Life-Study of Isaiah, by Witness Lee

More excerpts from this title...


Isaiah 28:5 says, "In that day Jehovah of hosts / Will become a crown of glory and a diadem of beauty to the remnant of His people." In this verse Christ is revealed as a crown of glory and a diadem of beauty. We need to consider the difference between a crown and a diadem. We may think that these are the same, but these items are not in apposition in verse 5. There is a conjunction between them—a crown of glory and a diadem of beauty. This is Isaiah’s marvelous writing. A crown is like a hat or turban, whereas the diadem is the most beautiful, glorious part of the crown. It is the headband. Generally speaking, a crown signifies glory, but its beauty is in its diadem, which may be full of jewels and precious stones. The diadem is the beauty of the glorious crown.

Christ will be a crown of glory and a diadem of beauty to the remnant of Israel, God’s chosen people, in the age of restoration after all the dealings of God. He will be His chosen people’s glorification. Glory and beauty are two distinct things. Something may be very glorious but not that beautiful. Christ will be both glory and beauty to His elect people.

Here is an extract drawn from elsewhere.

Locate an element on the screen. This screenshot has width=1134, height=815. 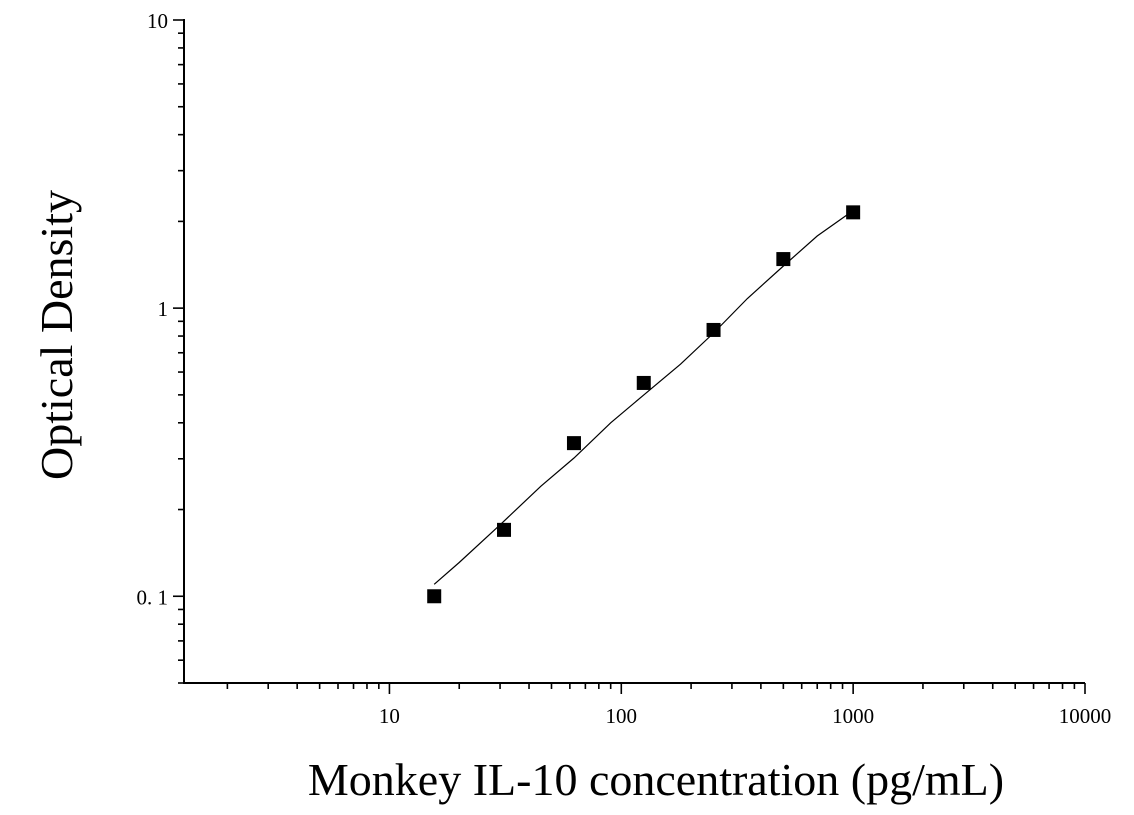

We need to remember that the age of grace is a miniature and a foretaste of the coming age of restoration. Today we enjoy a foretaste of Christ as our crown and diadem. Regretfully, many do not feel glorious to tell people that they are Christians. Some Christians may talk about other persons or things in a glorious way, but when they come to the subject of Christ, they may feel shameful. This is not right. When we talk about Christ and when we tell people that we are Christians, we should consider that Christ is our crown and diadem, our glory and beauty.

I experienced Christ in this way about fifty years ago when Japan invaded China and I was imprisoned by the Japanese army. On the one hand, they shamed me, judged me, and tortured me. On the other hand, they respected and regarded me because I behaved as a Christian. Paul said in the book of Philippians, while he was imprisoned in Rome, that he had the earnest expectation and hope not to be put to shame but to magnify Christ (1:20). Paul magnified Christ to such an extent that even some in Caesar’s household became believers in Christ (4:22). In Paul’s experience, he had Christ as a crown with a diadem. We should feel glorious that we are Christians. When we are defeated, we feel ashamed, but when we repent and receive the dispensing Christ in a fresh way, we feel glorious.